## TASK DESCRIPTION
Could you return all of the entries below exactly, minus the pictures?

══ DATA PROVIDED

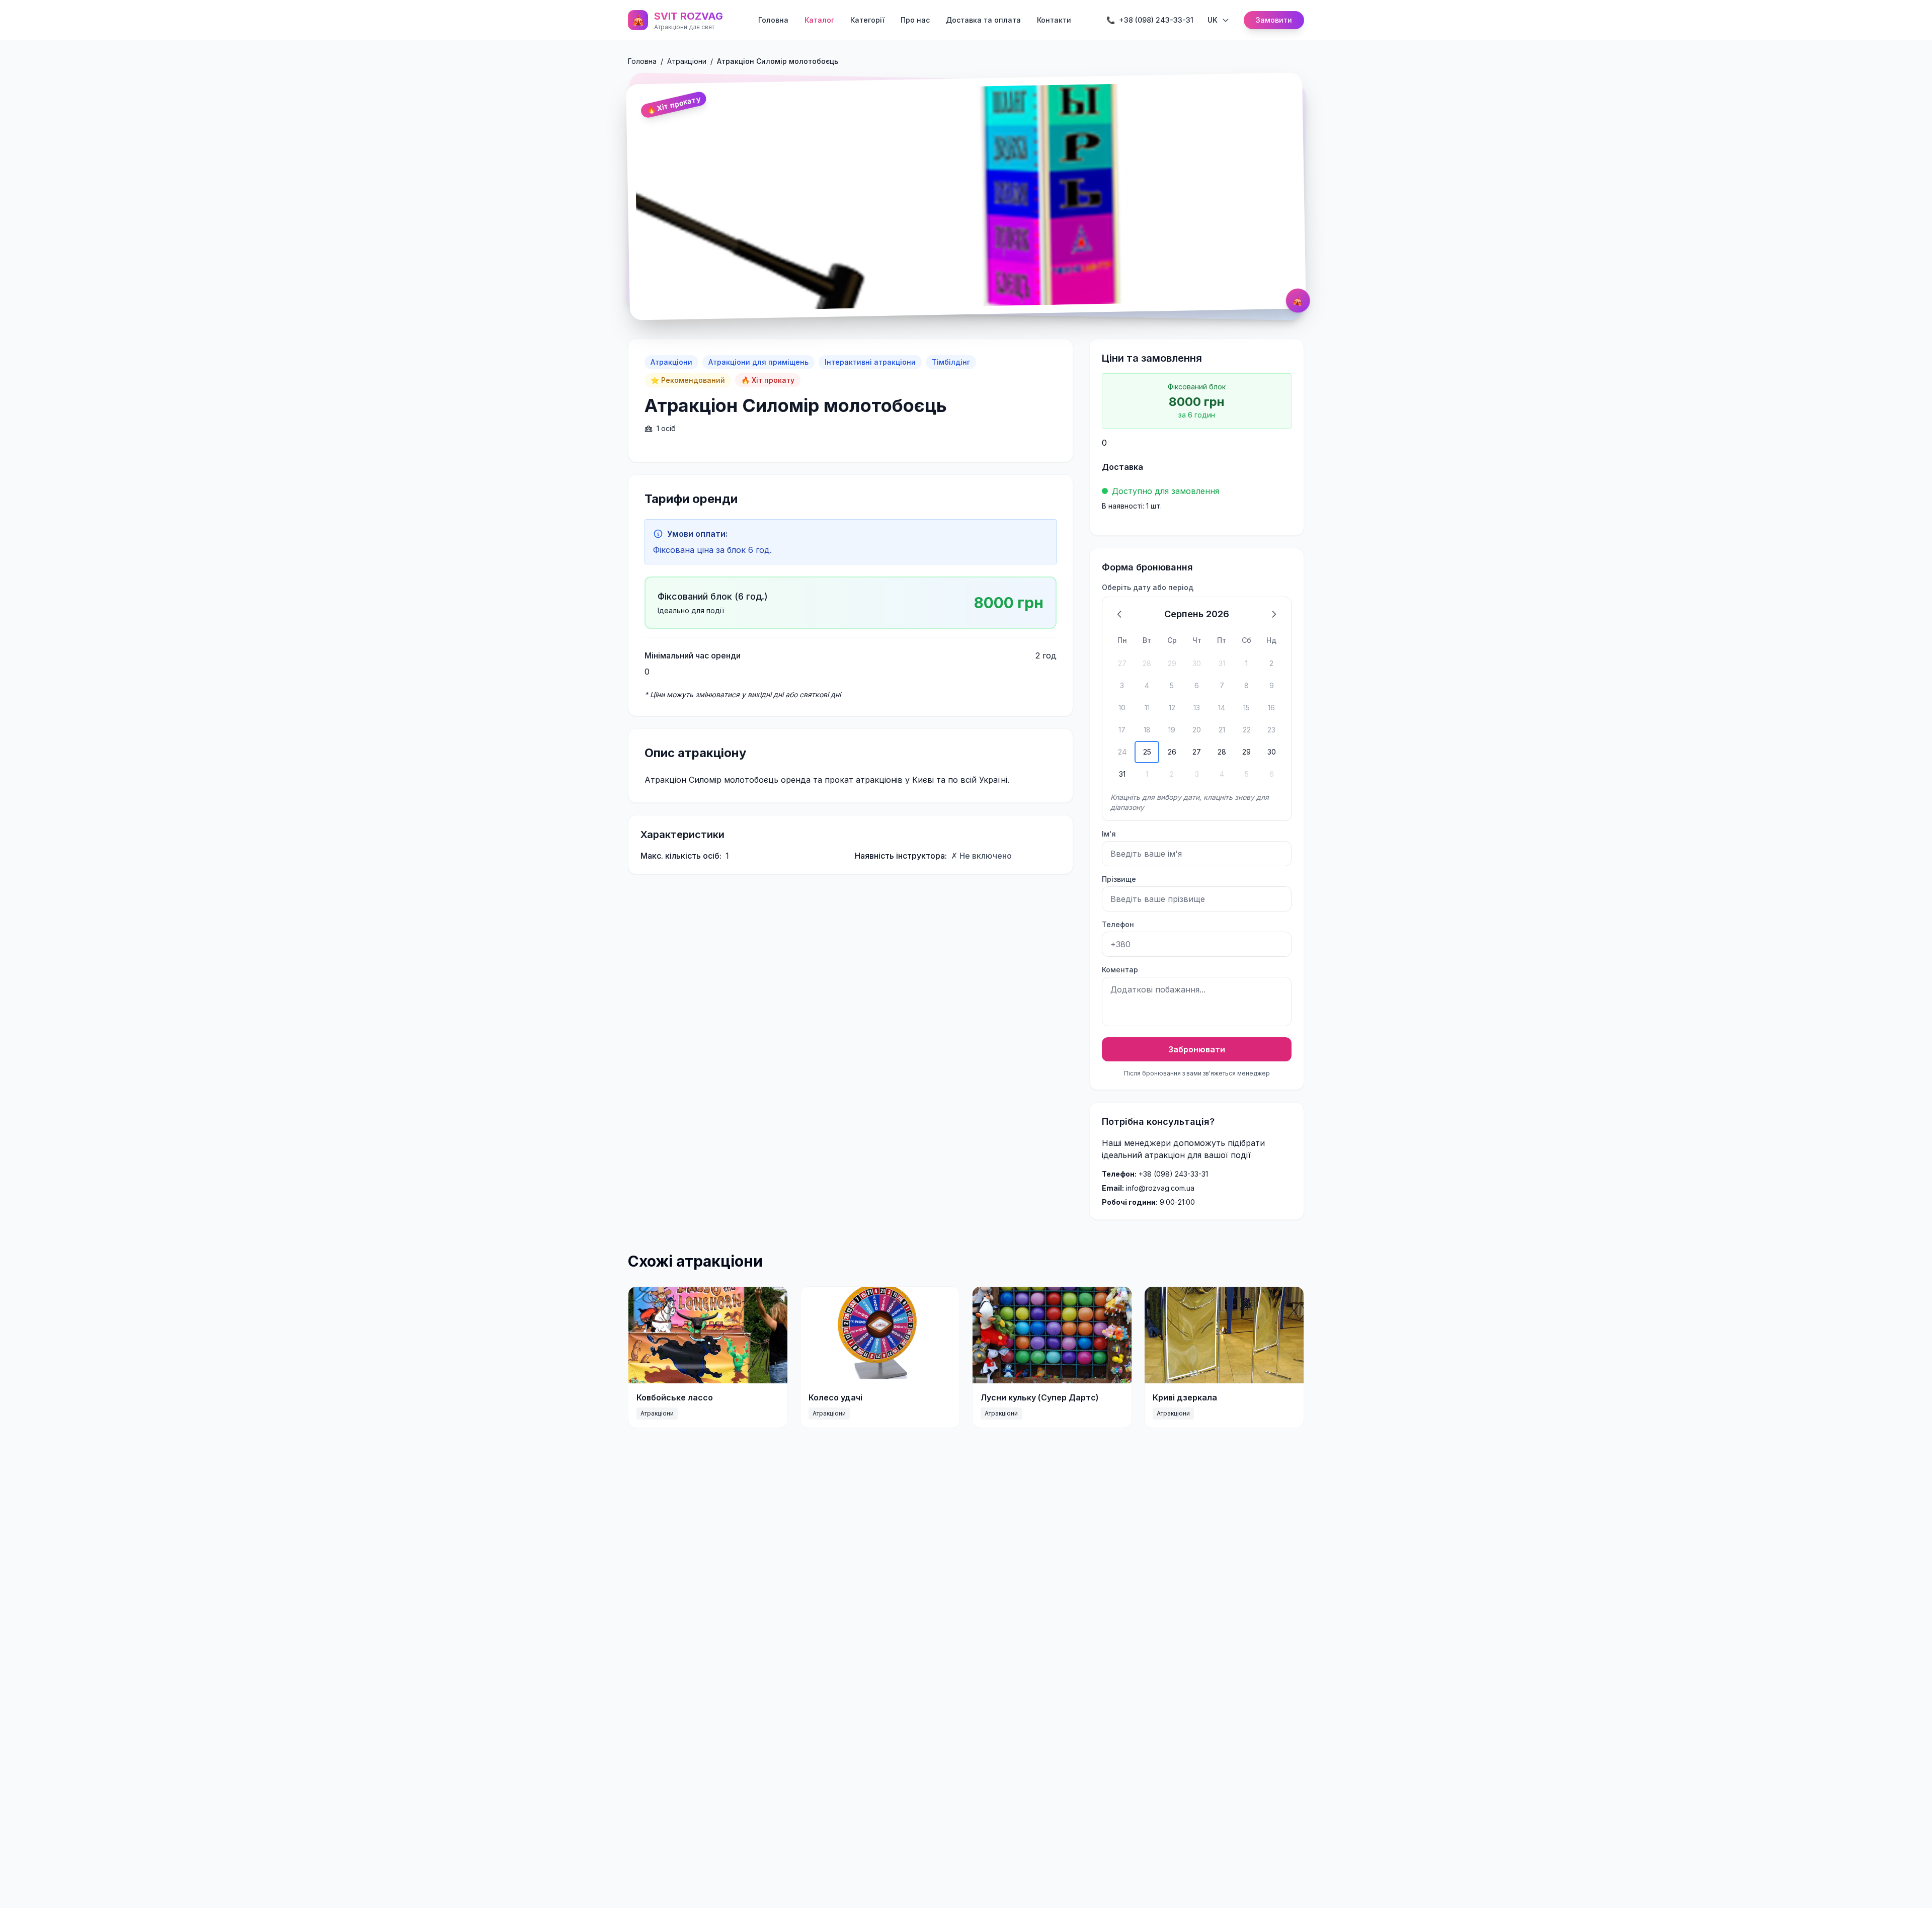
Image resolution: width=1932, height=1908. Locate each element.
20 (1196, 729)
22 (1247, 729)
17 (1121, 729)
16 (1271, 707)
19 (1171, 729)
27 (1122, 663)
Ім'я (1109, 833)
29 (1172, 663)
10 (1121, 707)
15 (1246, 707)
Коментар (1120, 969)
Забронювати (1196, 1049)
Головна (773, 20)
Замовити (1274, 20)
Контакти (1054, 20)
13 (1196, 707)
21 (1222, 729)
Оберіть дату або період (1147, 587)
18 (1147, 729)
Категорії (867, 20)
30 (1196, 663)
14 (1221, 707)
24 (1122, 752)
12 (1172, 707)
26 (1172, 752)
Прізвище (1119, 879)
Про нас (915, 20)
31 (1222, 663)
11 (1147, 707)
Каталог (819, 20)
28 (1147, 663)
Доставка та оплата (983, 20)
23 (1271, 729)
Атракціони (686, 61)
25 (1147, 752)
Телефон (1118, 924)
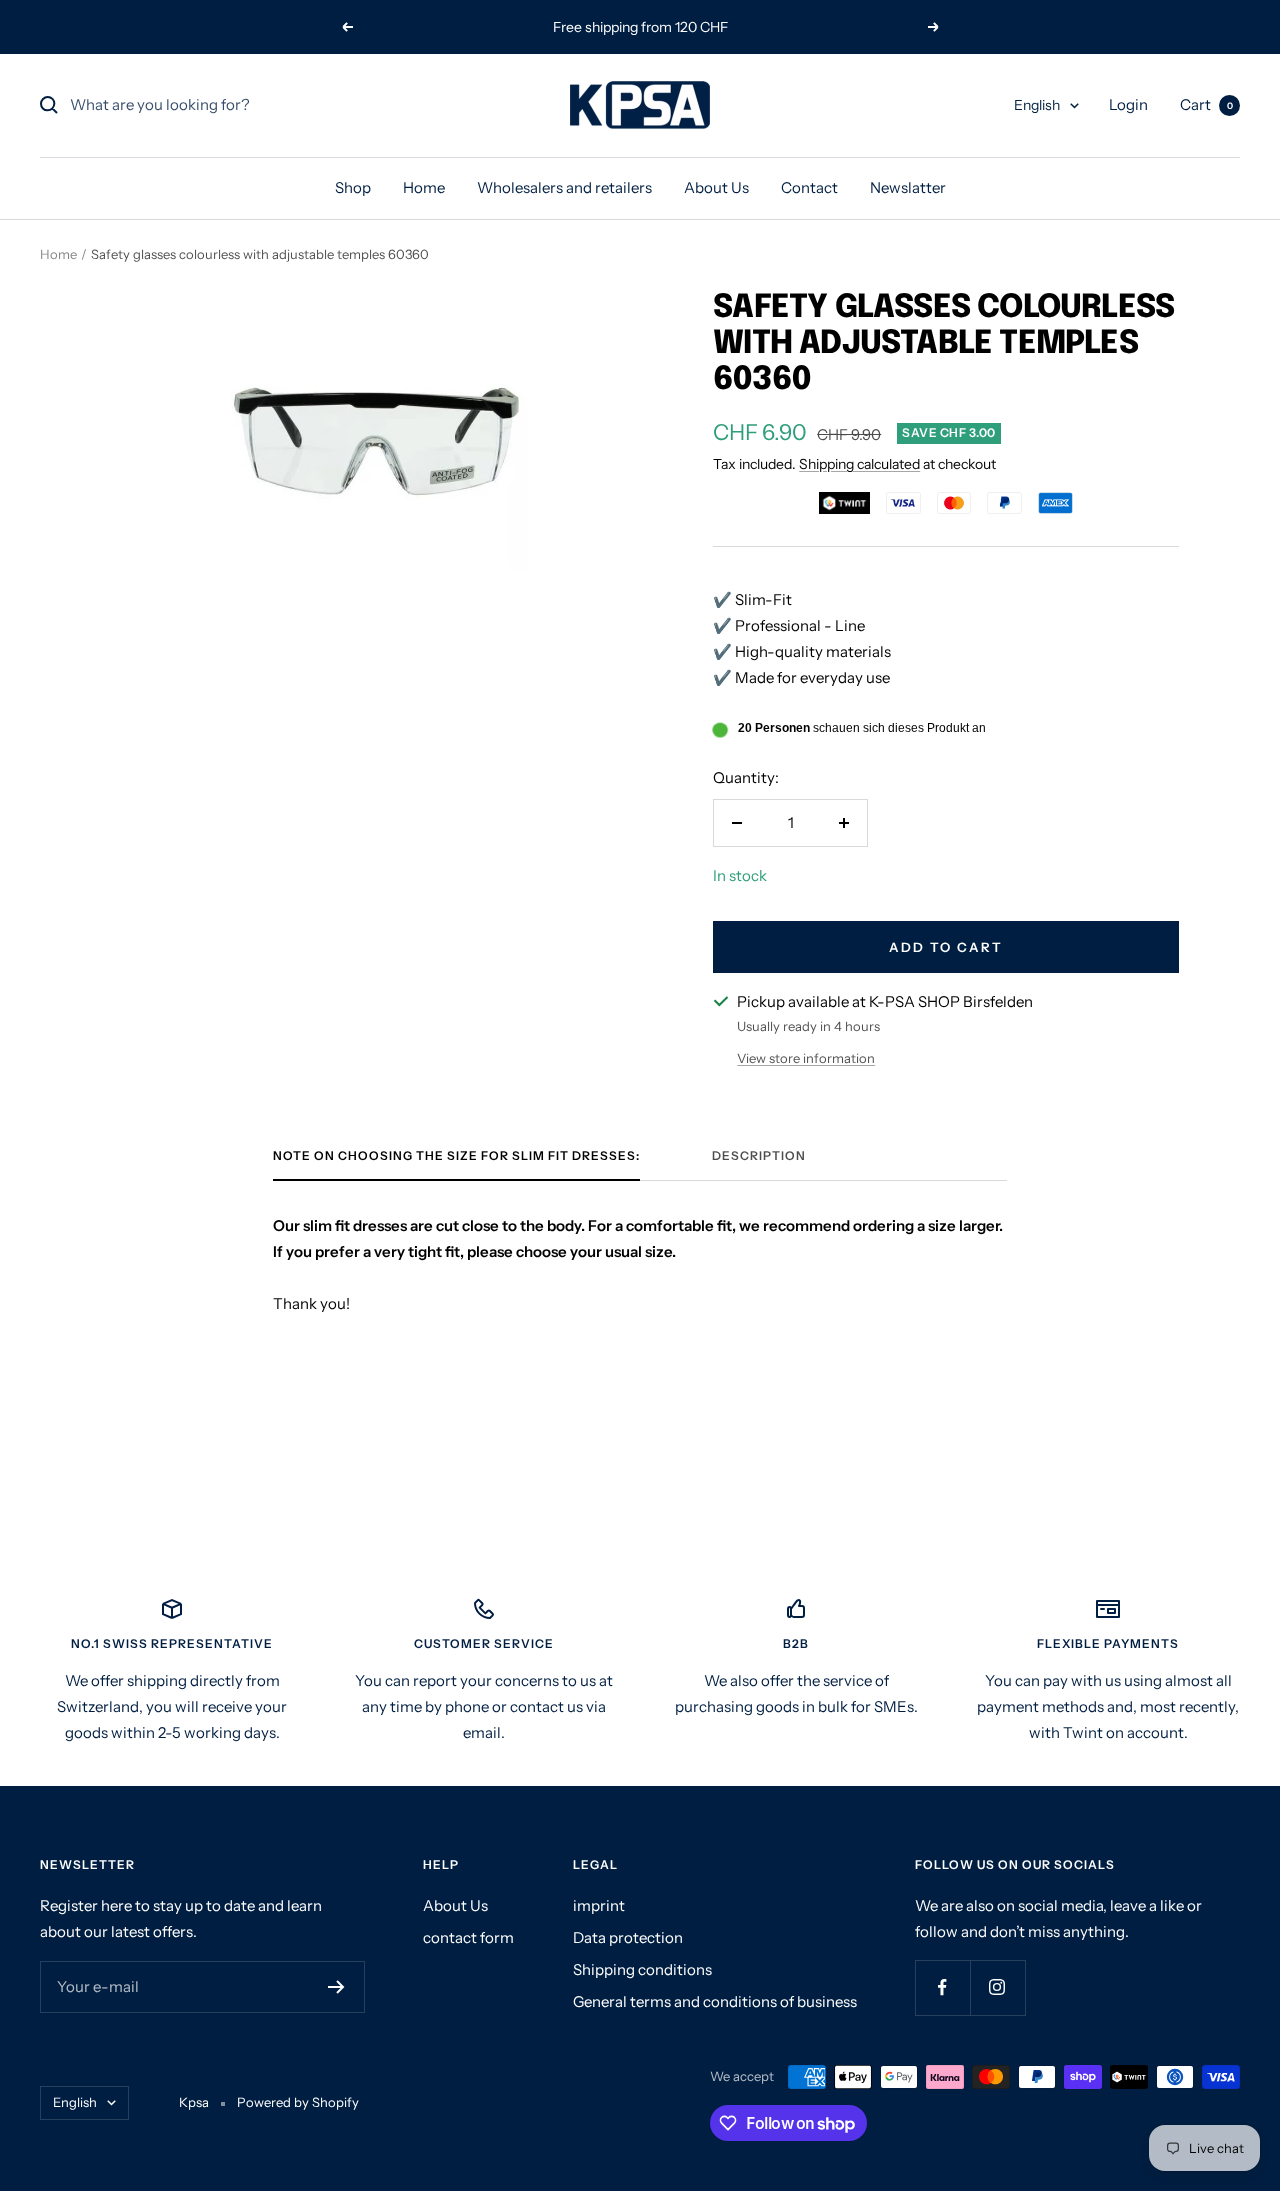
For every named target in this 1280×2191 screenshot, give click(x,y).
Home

════

## YOUR SOLUTION
Image resolution: width=1932, height=1908. Locate each element.
20 (1196, 729)
22 (1247, 729)
17 (1121, 729)
16 (1271, 707)
19 (1171, 729)
27 (1122, 663)
Ім'я (1109, 833)
29 (1172, 663)
10 (1121, 707)
15 (1246, 707)
Коментар (1120, 969)
Забронювати (1196, 1049)
Головна (773, 20)
Замовити (1274, 20)
Контакти (1054, 20)
13 (1196, 707)
21 (1222, 729)
Оберіть дату або період (1147, 587)
18 (1147, 729)
Категорії (867, 20)
30 (1196, 663)
14 (1221, 707)
24 (1122, 752)
12 (1172, 707)
26 (1172, 752)
Прізвище (1119, 879)
Про нас (915, 20)
31 (1222, 663)
11 (1147, 707)
Каталог (819, 20)
28 (1147, 663)
Доставка та оплата (983, 20)
23 (1271, 729)
Атракціони (686, 61)
25 (1147, 752)
Телефон (1118, 924)
For every named target in this 1280×2191 screenshot, give click(x,y).
Home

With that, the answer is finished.